Carolina Magaldi – O subtítulo foi sugerido pelos próprios alunos que participaram do volume, porque nós traduzimos os autores que criaram os mundos de sonho e pesadelo com que convivemos até hoje. Quem mergulhar na leitura vai ter contato com uma infinidade de referências que chegaram ao cinema, às séries e aos livros contemporâneos. É uma volta às origens do gótico, da ficção científica e do horror.

“Alter mundos: uma viagem ao coração do insólito” reúne contos de autores, como Algernon Blackwood, Arthur Machen, H.P. Lovecraft e Bram Stoker, Machado de Assis e Lima Barreto

– Neste livro, haverá traduções, para o português, de textos de autores estrangeiros; e traduções, para o inglês, de textos de autores brasileiros. Gostaria que destacasse a importância de uma iniciativa que reúne brasileiros e estrangeiros em uma só obra.

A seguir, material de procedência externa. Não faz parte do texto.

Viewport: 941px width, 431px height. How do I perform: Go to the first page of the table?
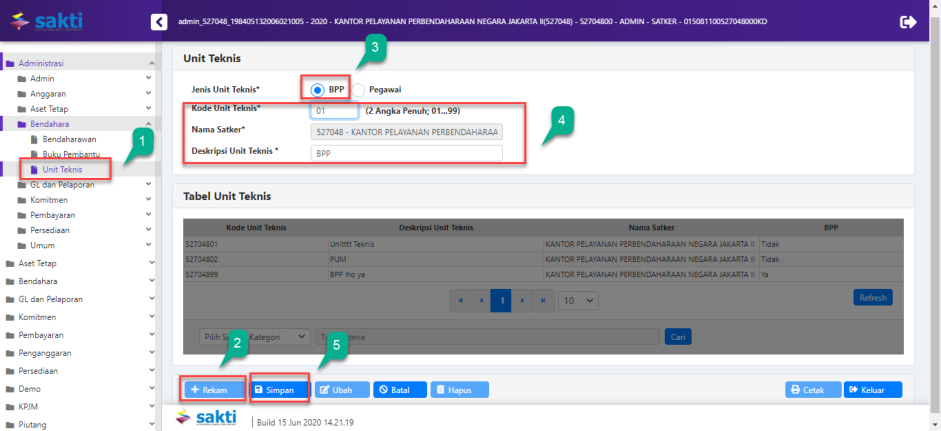click(x=461, y=299)
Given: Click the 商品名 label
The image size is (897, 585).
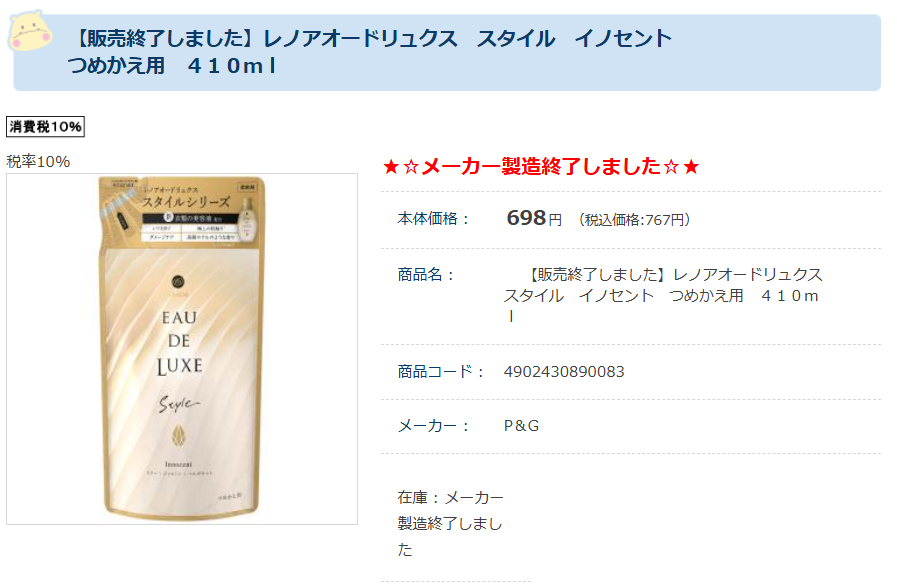Looking at the screenshot, I should click(x=426, y=274).
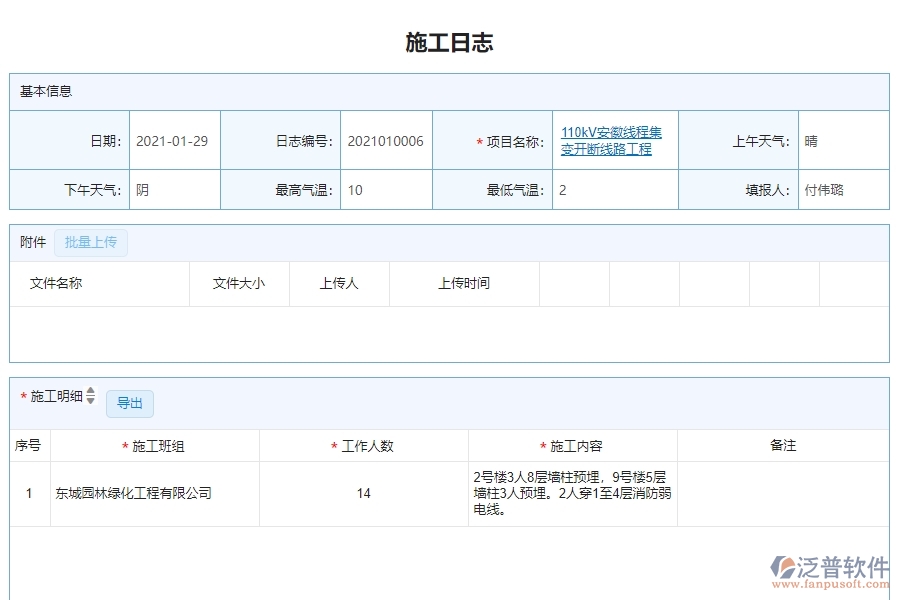Click the 导出 export button

click(130, 403)
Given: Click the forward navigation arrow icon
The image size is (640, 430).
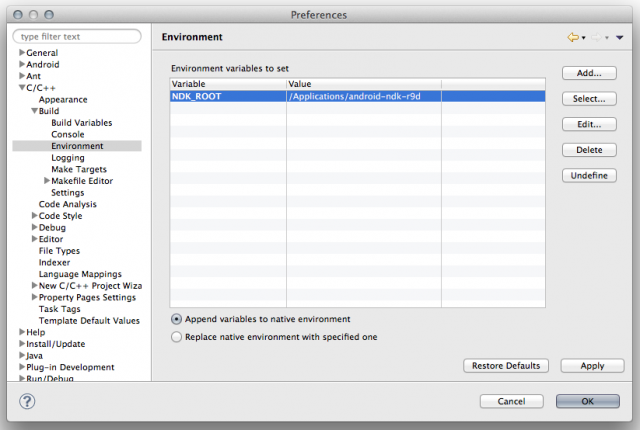Looking at the screenshot, I should [596, 37].
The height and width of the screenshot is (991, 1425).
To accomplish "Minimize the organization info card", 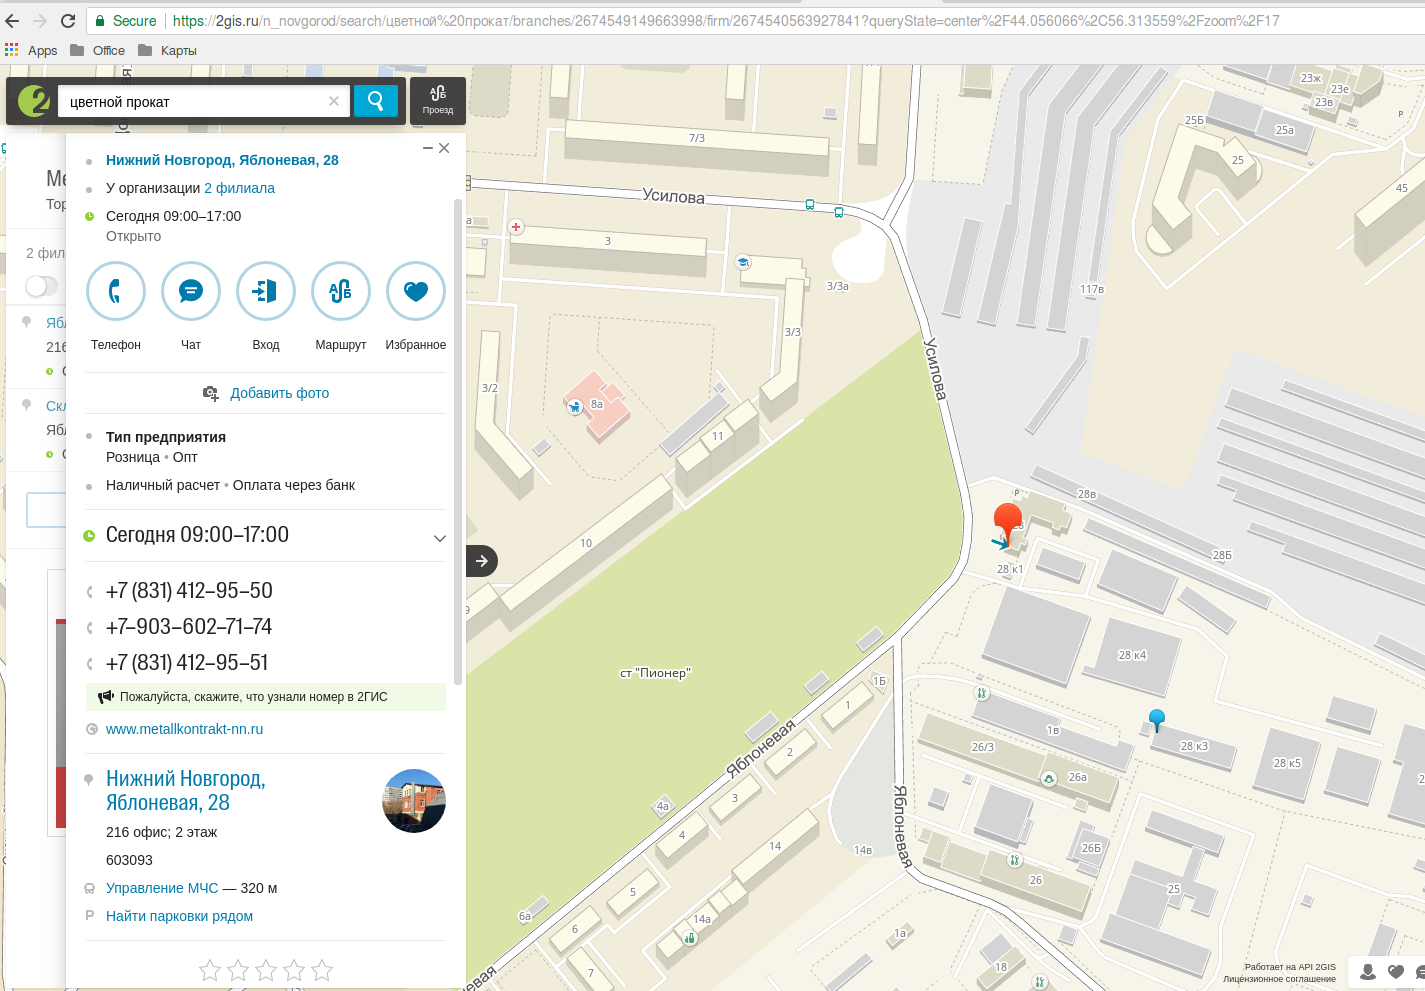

Eu venho pesquisando a recepção de escritores brasileiros em países de língua inglesa há quatro anos e, infelizmente, notei que, normalmente, nossos autores só são tratados como “brasileiros” sem grandes discussões de estilo ou mesmo momento histórico. Por isso, decidimos criar uma coleção em que eles fossem colocados em pé de igualdade com os estrangeiros, que preenchesse lacunas de autores que nunca chegaram à língua inglesa e, assim, atingir também um público internacional, aumentando o interesse por novas traduções para a língua inglesa.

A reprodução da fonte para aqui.